The client, a successful Swedish business with over 200 years of heritage and private owners, rolled out a 10-year strategy into the execution phase. The company has a strong global presence with factories in Europe, US, and China. The electrification disruption in the automotive industry was detected as a major force to substantially grow the business for an innovative material that could enable the auto industry to build electric systems of the future.


Although they developed and marketed the key material for over 30 years, it was still a niche business. The company felt it did not have the appropriate resource, network and automotive engineering experience to successfully master the step change that was necessary to get out of the niche into the mass market.




Because of the importance of this business going forward in the 10-year strategy, the company reached out for an experienced interim manager who could use the window of opportunity that was assumed to be wide open.


The interim manager started immediately initial discussions with his proven network at car makers and suppliers, offering them opportunity of co-development to evaluate the full potential of this new material for their systems. He quickly learned that the system complexity that needed to be addressed, was a too high hurdle for the car manufacturers, incurring risks that would not allow an introduction in the short term.

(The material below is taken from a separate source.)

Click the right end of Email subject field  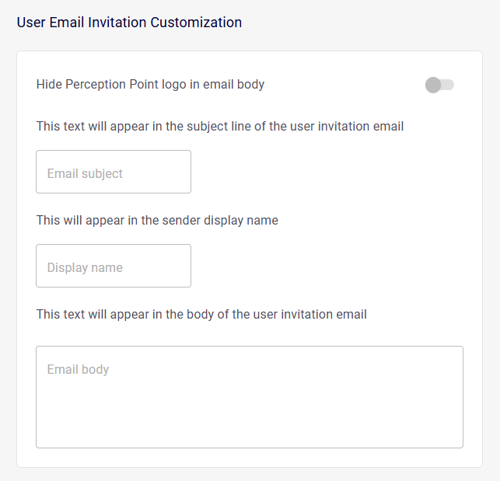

But even more, there was no engineering experience in the market for some of the aspects to be considered, and the customers were busy with mastering their projects in the pipeline.


Near-term agenda:

  • Established a wide variety of new customer contacts to receive a relevant feedback from all areas of the market
  • Ordered a neutral market study with the goal to identify and quantify the customer needs as well as the relevant and addressable markets
  • Prioritized the further business development activities according to market size and lower introduction barriers 
  • Defined and presented a project plan to develop and build a demonstrator as a technology showcase
  • Suggested an additional pull strategy with the consequence to establish an engineering service business that shall lower the entry barriers for the customers


The company learned that the objectives could not be achieved just by the planned business development activities (“Push”). They would need to add a completely new “Pull” approach, meaning that a material demand must be created in higher levels of the supply chain.
The Group CEO and the interim manager jointly worked out a concept for a new engineering company. The interim manager established the complete business plan. After 9 months into the project, the business plan was presented to the Management Board and was accepted with very positive feedback and some additional thoughts.

The Group CEO tasked his executive team and the interim manager to found a new company that would bring this business plan to life. Three months later the new company was officially founded, and the interim management partner was informed that the company would like to take the interim manager on board. The interim manager was contracted by the Group CEO to lead the build and market introduction phase for the new engineering company.

The feedback received from the client was very positive with high expectations going forward as a result from this interim project.

The longer term results have also been good. About 5 months after the successful conclusion of the business development project, the new company has been staffed with a powerful core team and successfully launched to the market. After another 6 months from public launch, the company presented a highly innovative technology demonstrator during a world leading exposition. On top of this, it launched a new platform business model, which is planned to be the basis scaling and global expansion.